2. Mr. Mehta appearing for the appellant contended that the finding of the learned appellate Judge that the plaintiff required the suit premises reasonably and bona fide for his personal use was the result of his erroneous approach in law as well as in fact and was not supported by any evidence on record. The learned appellate Judge while considering the issue of bona fide and reasonable requirement has observed as under:
The plaintiff was residing in a rented house belonging to Hasrmukhlal Kantilal and managed by his uncle Trambaklal Choksi, Ex. 25. He was paying a monthly rent of Rs. 25/- for the same as against Rs. 20/- realised by him from the defendant. The plaintiff was a telephone controller in the Railways and was transferred from Junagadh to Bhavnagar some six months back. Yet, his two sons were residing with their families in Junagadh. One of them was a municipal servant and other a railway servant. The plaintiff claimed that his family had 12 members. The bona fide and reasonable necessity of his two sons, who were residing with the plaintiff, can be said to be that of himself. The families of his sons were included in the family of the plaintiff and hence his bona fide and reasonable need for the disputed premises was amply proved. His witness Trambaklal Ex. 25, and Bhupendrakumar Ex. 32 corroborated him. It was then said that the plaintiff did not complain that he had insufficient or inadequate accommodation in the rented premises, or that he was compelled by his landlord to evict them. That was not quite necessary to prove the requirement of the plaintiff. I do not consider the claim of the plaintiff as his mere 'fancy' or 'desire'. I think that his claim involved an element of need to some extent, at least, although it was not an absolute necessity. The plaintiff need not prove the latter feature. The owner of the property was entitled to live in his own premises and cannot be compelled to stay in his rented premises. It was for him to specify that portion of his house would suit his purpose. I am satisfied that the plaintiff had proved bona fide and reasonable requirement of the part of the suit property, when he proved that he was residing in the rented premises and when he insisted that he wanted to stay in his own property. He had also proved that he was paying Rs. 5/- more rent that what he realized from the defendant. The suit premises were needed for the residence of his two sons and their families, who were residing in Junagadh with him, although he himself was transferred to Bhavnagar. The requirement of members of the plaintiff's family constituted his requirement and, therefore, a suitable decree can be passed in his favour.

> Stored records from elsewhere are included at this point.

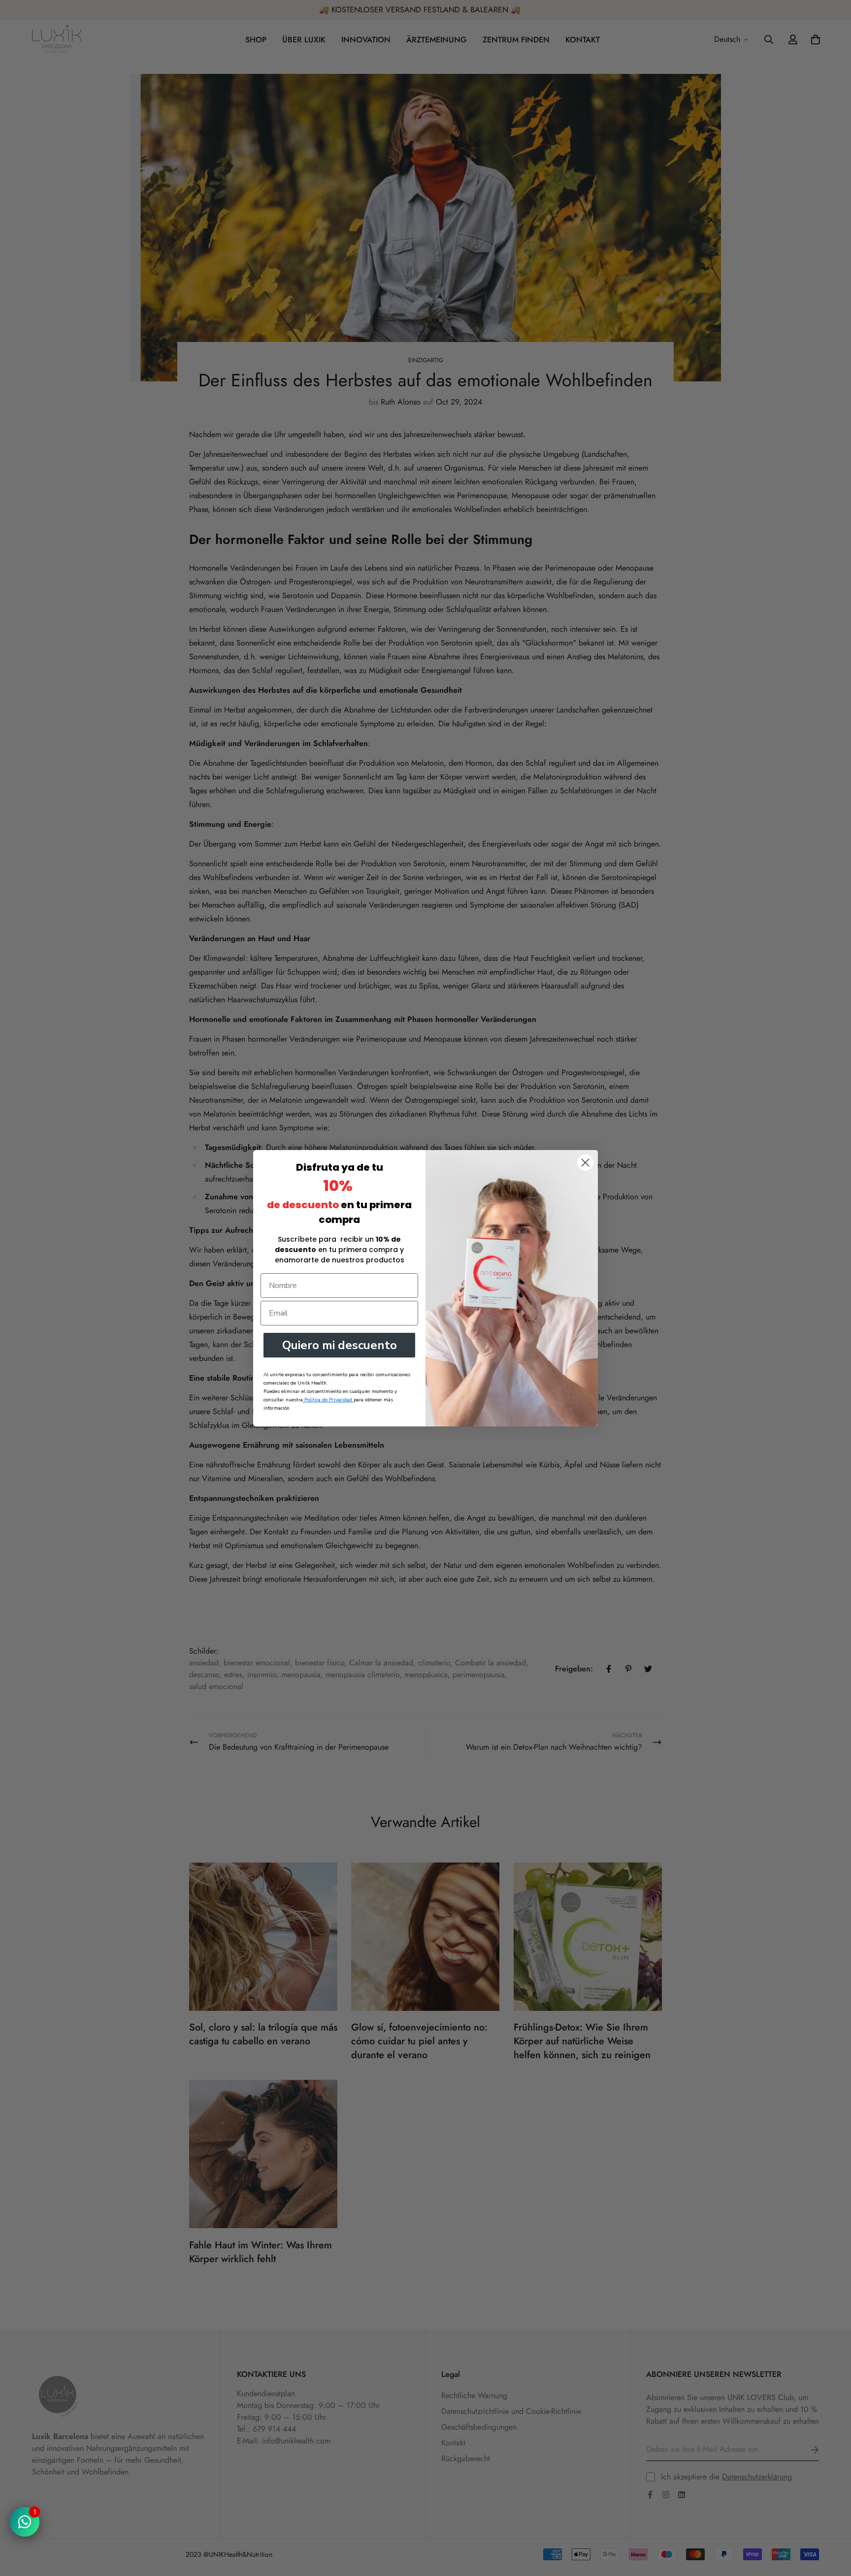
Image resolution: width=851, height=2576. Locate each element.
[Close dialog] (585, 1162)
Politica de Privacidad (328, 1399)
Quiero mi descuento (339, 1345)
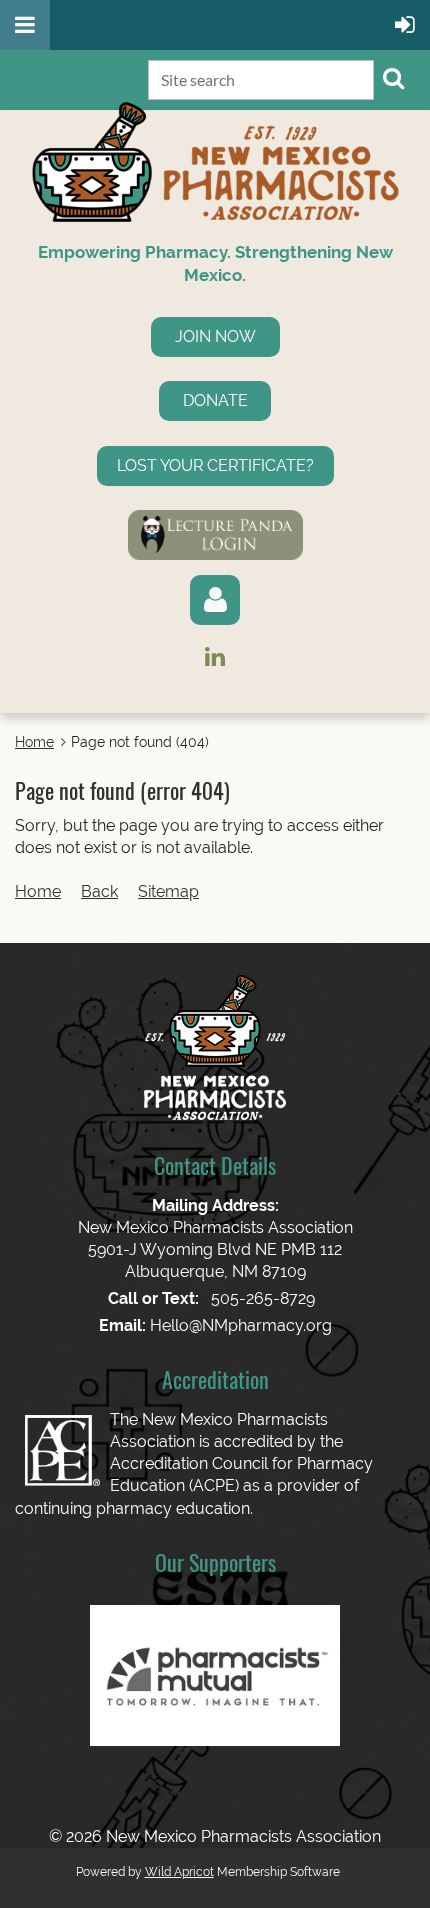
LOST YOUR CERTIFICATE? (215, 465)
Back (99, 891)
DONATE (215, 400)
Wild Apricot (179, 1872)
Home (34, 742)
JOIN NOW (215, 336)
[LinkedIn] (215, 656)
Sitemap (168, 891)
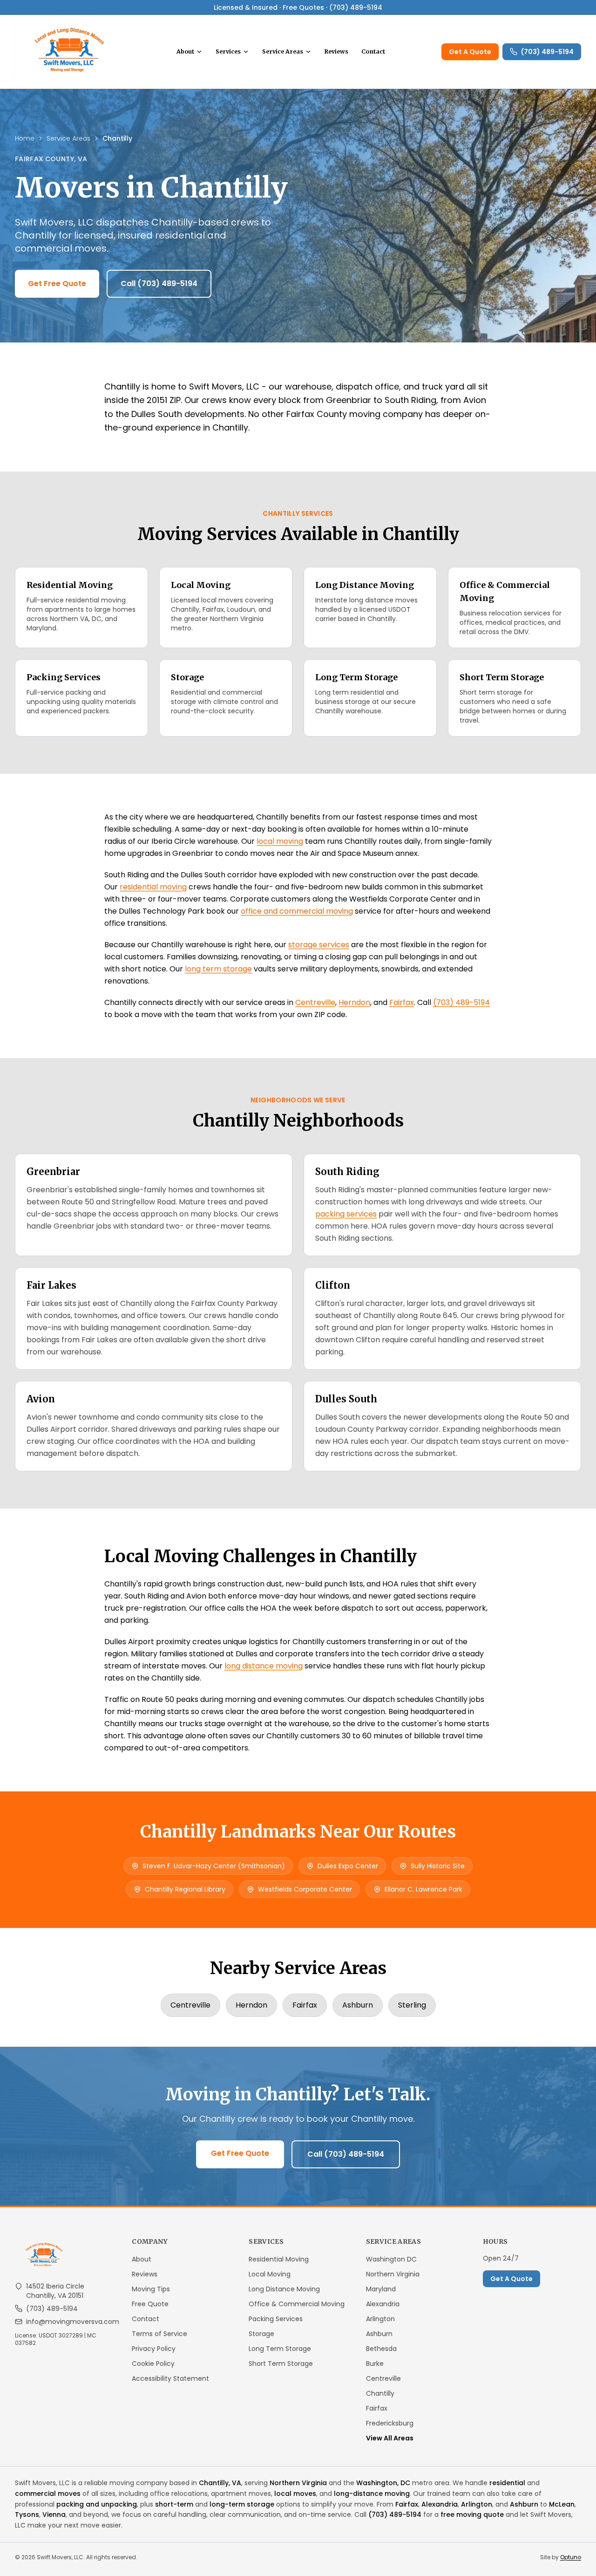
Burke (375, 2363)
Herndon (354, 1002)
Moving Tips (151, 2289)
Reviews (336, 51)
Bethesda (381, 2348)
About (185, 51)
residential (507, 2482)
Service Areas (282, 51)
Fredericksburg (389, 2423)
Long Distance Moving (284, 2289)
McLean (562, 2504)
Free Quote (150, 2304)
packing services (346, 1214)
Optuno (570, 2557)
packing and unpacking (96, 2504)
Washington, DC (383, 2482)
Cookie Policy (153, 2363)
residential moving (153, 886)
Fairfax (401, 1002)
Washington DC (391, 2259)
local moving (280, 841)
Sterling (412, 2005)
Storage (261, 2333)
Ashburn (357, 2005)
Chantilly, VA (220, 2482)
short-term (174, 2504)
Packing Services (276, 2318)
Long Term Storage (280, 2348)
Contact (373, 51)
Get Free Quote (57, 283)
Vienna (54, 2514)
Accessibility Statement (170, 2378)
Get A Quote (470, 51)
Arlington (380, 2318)
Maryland (381, 2289)
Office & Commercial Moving (297, 2304)
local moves (295, 2493)
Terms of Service (159, 2333)
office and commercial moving (297, 911)
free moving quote (472, 2514)
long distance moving (263, 1665)
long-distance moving (372, 2493)
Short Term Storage (281, 2363)
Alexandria (383, 2304)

Now the learned appellate Judge came to the conclusion that the plaintiff required the suit premises reasonably and bona fide for himself on the ground that the plaintiff was residing in the rented premises and when he insisted to stay in his own property it amounted to bona fide and reasonable requirements. The Saurashtra Rent Control Act (hereinafter referred to as the Act) was passed in order to protect the tenant and Section 13(1)(g) of the Act provides that a landlord shall be entitled to recover possersion of the premises if the Court is satisfied that the premises are reasonably and bona fide required by the landlord for the occupation by himself or for any person for whose benefit the premises are held. These provisions of the Act place restriction on the power of the landlord to recover possession of the premises and the landlord satifies the Court that he reasonably and bona fide requires the premises for his occupation. What is necessary to be proved is bona fide and reasonable requirement of the landlord. In the present case the premises were purchased by the plaintiff and there is no allegation that the plaintiff desired to evict the defendant as he wanted more rent. So it can be said that the plaintiff has proved that his intention to have the suit premises for his residence was bona fide. The question is whether the plaintiff, reasonably required the suit premises for his personal use and occupation. The word 'requirement' has been construed by this Court in Kasturbhai Ramchand Panchal and Bros. v. The firm of Mohanlal Nathubhai and ors. 9 G.L.R. 729, where it has been observed as under:
Mr. Vakil is right in his contention that the expression 'require' could not be equated with a mere demand or claim. The expression 'require' has, in the context, the element of a genuine present need. For the application of Section 13(1)(g), the present need which the landlord must show, must both be genuine or honest and reasonable in the circumstances. The whole emphasis of the requirement is on the element of the need which has to be established, which is always something more than a mere desire or a claim or a demand, but which is surely less than a compelling or absolute necessity. In Naresh v. Kana Lal in : AIR1952Cal852 , the expression 'require' in a similar context under the West Bengal Premises Rent Control (Temporary Provisions) Act, 1948, had been interpreted by Chunder J. in the following words:
'The word 'require' is something more than the word 'desire'. Although the element of need is present in both the cases, the real distinction between 'desire' and 'require' lies in the instance of that need. There is an element of 'must have' in the case of 'require' which is not present in the case of mere 'desire'. What has got to be seen is that there must be a sort of 'must have' element in the need of the landlord and also that his want or need of the house must be honestly felt by him. Where both the elements are satified, the Court would be justified in granting a decree for ejectment'.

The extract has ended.